How many times do coaches find their best team by accident? Feels like a lot – across sports. Today, about twenty-five minutes in, with Finn Russell making Test Rugby look an absolute lark, it seemed that Gatland had joined that long illustrious list of flukers.
Biggar, a magnificent, hearty, consistently excellent manager-of-the-game had succumbed, after ten. Russell – palpably the brighter, more twinkletastic star – looked immediately what he is; a more complete footballer. The Lions, immediately and with relish, adopted Plan B (Finn scratchmix inna dancefloor stylee) and rugby broke out. The Sherrif scored. The Boks had no answer.
And then, ultimately, they did.
Points of interest and possibly contention. Why was Russell not a starter? (Or Hook, Grealish, or Hoddle?) Because they represent, apparently, a risk. The *best, most gifted players*. Percentage-wise. They fall victim.
They fall victim but then the coach or captain chooses to ‘make statements’ rather than take easy points. Meaning bigger gambles, probably, than those around selection of the best footballers you have. Work the algorithms around that baby, I’m still in a froth; have been since yaknow, whenever.
The Lions should have won the deciding Test, earlier, by half-time. There really was a period when the Boks had no answer to Russell’s Running Rugby – an Accidental Gambol. Suddenly the Irish genius Henshaw – switched to 13 but still finding an exhilarating burst of flow and freedom – came into the game. The forwards popped and crackled… and recycled. It seemed that in the knowledge of Russell’s multi-dimensional brilliance, the guys in red honed-in on a way of playing: perhaps they were thinking that this is the only way Ar Finn can do this? Whatever; it worked and maybe crucially they were playing, rather than ‘executing’. This was rugby not strategy – or felt and looked that way.
Coaches and captains may be making calls about how far they push for killer moments (as opposed to taking points), or there may be a kind of all-in squad policy to go ambitious, go for the statement. Certainly belief in The Process is rife: players across sports being asked to go back to that sacred well. It may be a great hypothesis but it may also be bollocks of the most obvious kind, predicated on masturbatory over-coaching or dumb machismo. Amazing, contradictory stuff: High Philosophy and weird, primordial denial of that which is surely unarguable – the needs of the game situation.
Whether Gatland or Alun bach or the whole posse opted as one for bold kicks and subsequent lineouts (and scores, ideally) we may never know. We cannot even know if the eminently presentable penalties spurned would have been converted. However, it seems likely that a critical distance could have been established between the two sides. Maybe *after that* might have been the time for the visitors to express some superior confidence?

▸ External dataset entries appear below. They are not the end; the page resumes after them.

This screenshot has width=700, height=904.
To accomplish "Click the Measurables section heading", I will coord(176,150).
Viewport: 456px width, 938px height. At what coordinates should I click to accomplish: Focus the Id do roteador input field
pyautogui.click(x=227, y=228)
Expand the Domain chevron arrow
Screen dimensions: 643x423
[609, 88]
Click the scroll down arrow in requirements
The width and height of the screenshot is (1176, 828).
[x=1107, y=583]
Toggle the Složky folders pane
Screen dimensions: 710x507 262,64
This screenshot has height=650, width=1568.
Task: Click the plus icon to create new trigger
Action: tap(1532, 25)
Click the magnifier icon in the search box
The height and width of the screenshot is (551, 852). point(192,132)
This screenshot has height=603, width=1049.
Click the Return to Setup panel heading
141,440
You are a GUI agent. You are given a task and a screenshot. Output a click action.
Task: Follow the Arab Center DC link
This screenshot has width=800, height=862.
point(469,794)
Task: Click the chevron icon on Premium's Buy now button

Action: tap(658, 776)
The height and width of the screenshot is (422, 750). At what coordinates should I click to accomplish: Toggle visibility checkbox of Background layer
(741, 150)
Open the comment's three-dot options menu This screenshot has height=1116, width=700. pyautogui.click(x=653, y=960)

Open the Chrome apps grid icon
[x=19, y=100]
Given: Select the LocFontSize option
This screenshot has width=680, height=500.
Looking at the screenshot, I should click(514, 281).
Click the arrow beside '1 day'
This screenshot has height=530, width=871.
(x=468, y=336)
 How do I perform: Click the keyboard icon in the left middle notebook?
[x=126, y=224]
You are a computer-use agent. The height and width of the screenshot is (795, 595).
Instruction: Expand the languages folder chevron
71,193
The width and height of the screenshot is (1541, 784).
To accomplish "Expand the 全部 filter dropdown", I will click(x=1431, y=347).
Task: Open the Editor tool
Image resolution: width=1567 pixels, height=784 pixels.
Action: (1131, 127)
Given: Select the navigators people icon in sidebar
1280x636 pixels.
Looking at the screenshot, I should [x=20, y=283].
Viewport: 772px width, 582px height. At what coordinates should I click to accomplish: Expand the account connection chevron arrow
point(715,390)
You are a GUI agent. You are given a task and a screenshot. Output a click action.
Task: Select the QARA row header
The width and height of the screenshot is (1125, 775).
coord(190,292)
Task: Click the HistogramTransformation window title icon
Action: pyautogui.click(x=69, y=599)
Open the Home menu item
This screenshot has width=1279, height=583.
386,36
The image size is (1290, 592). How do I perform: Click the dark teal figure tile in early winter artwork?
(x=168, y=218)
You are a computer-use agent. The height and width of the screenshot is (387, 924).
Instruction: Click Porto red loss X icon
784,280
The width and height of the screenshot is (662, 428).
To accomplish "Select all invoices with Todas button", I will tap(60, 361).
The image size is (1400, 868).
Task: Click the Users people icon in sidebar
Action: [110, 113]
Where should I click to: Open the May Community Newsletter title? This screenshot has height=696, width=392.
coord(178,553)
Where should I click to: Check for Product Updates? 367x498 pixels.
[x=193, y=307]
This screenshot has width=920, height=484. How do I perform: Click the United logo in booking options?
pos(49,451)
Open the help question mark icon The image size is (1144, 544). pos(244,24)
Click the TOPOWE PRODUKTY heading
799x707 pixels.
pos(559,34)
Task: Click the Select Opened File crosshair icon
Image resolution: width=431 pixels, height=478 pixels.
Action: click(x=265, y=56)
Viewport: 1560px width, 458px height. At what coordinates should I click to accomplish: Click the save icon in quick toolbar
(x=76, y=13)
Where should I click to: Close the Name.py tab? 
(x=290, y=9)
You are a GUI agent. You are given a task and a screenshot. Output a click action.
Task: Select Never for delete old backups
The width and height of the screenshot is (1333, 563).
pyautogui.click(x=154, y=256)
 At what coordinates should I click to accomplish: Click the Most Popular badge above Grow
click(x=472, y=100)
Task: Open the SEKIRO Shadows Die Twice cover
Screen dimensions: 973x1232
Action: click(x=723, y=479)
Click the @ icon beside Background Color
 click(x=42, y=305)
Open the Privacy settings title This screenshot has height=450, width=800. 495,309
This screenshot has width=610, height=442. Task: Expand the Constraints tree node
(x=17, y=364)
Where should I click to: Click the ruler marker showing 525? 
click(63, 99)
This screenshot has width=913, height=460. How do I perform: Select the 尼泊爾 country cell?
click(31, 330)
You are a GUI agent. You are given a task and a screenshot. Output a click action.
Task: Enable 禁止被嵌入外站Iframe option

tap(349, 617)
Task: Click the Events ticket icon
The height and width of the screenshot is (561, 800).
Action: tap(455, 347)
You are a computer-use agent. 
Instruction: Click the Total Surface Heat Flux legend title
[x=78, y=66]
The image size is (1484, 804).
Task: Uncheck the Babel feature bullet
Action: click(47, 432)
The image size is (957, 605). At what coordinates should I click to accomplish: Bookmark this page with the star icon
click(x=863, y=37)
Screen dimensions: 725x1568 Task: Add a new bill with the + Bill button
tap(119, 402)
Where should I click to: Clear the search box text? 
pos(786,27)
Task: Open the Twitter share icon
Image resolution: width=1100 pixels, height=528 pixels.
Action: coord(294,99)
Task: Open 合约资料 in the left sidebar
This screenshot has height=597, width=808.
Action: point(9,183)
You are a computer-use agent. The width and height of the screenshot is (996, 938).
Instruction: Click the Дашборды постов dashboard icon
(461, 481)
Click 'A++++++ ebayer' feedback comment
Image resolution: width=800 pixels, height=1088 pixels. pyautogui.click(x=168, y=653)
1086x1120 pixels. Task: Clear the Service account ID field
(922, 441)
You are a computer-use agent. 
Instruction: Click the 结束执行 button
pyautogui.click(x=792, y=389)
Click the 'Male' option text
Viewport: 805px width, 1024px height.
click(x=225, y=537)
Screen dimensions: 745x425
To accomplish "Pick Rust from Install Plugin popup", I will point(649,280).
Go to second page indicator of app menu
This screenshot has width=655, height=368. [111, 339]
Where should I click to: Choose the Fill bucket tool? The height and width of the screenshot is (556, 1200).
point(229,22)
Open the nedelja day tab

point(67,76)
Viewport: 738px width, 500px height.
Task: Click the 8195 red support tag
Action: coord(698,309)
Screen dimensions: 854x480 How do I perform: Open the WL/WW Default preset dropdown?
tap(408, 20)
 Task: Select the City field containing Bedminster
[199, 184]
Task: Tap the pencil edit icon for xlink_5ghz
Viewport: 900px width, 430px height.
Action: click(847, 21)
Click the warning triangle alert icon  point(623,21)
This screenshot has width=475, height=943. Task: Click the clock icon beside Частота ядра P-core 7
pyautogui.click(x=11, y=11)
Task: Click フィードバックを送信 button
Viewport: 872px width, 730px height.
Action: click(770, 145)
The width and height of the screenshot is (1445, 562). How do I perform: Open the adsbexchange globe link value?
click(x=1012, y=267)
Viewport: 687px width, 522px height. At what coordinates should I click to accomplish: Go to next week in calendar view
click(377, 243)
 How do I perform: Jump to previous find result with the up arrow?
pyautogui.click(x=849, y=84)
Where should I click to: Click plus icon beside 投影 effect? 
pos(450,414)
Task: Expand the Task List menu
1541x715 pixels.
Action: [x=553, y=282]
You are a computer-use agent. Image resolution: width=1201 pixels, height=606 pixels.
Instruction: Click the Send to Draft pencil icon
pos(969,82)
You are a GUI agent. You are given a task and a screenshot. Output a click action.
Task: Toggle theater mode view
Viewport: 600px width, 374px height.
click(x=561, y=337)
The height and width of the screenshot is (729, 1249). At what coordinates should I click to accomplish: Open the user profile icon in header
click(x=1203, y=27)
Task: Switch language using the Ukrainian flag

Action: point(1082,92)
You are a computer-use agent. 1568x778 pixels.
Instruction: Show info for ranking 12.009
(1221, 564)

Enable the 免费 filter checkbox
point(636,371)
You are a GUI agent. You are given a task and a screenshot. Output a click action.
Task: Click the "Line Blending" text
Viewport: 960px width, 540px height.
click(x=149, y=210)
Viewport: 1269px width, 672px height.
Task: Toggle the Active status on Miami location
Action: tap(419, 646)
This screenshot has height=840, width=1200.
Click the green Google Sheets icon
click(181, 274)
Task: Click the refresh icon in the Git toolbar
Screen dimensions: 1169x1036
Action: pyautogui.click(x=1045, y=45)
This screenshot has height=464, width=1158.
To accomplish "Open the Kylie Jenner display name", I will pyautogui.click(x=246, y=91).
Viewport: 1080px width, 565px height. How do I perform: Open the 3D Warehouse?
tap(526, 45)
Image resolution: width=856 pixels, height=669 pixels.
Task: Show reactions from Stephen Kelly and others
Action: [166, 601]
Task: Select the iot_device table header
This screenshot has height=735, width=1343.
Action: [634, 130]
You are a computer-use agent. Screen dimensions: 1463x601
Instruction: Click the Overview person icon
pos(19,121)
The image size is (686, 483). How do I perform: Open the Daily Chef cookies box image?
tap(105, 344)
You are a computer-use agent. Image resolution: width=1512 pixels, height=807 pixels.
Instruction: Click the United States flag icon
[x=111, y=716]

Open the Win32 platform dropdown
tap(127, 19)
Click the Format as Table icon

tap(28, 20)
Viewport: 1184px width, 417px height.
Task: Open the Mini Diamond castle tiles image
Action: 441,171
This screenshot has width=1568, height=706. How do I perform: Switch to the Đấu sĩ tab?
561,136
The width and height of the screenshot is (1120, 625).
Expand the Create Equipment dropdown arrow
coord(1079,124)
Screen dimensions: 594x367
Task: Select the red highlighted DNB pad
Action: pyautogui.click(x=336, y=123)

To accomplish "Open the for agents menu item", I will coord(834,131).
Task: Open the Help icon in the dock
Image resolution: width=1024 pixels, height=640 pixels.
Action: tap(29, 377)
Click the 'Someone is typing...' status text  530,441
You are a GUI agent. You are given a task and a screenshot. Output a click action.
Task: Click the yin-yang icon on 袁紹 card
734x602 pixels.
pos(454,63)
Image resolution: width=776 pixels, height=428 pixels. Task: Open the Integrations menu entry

One of the more delicious ideas to emerge from this series is whether or not a kind of Barbarian approach from the Lions might have prevailed. It did, after all seem like whenever the away team threw the ball around they brought not just excitement but a very real threat. So imagine Russell playing throughout. This might have brought Watson and Hogg into the games – might have brought tries, victories and – who knows – a smile to the face of world rugby? But of course that wasn’t Gatland’s brief.
There is a case that the option towards lineouts/driving mauls/theoretical tries cost the Lions the series. There is a case that Liam Williams – who, I emphatically thought should be restored – cost the Lions the series. (Failed to put Adams in, catastrophically/made a right hash of trying to stop the winning try). There is a case that Gatland only got anywhere near his best team on the park (and that strangely this precipitated periods of both dominance and entertainment) when fate intervened. So funny ole game.
The South Africans are clearly a force but I can live with your accusations of naff partisanship after my next, final, inflammatory notion… that they are both unlovable and led by donkeys. Surely neutrals would have viewed much of this series as poor – possibly as anti-sport? Much of that hard grind and all of the matrix of cheap mind-games and cynically dislocating ‘theatre’, were (let’s remember) choices? But yeh: coaches, eh?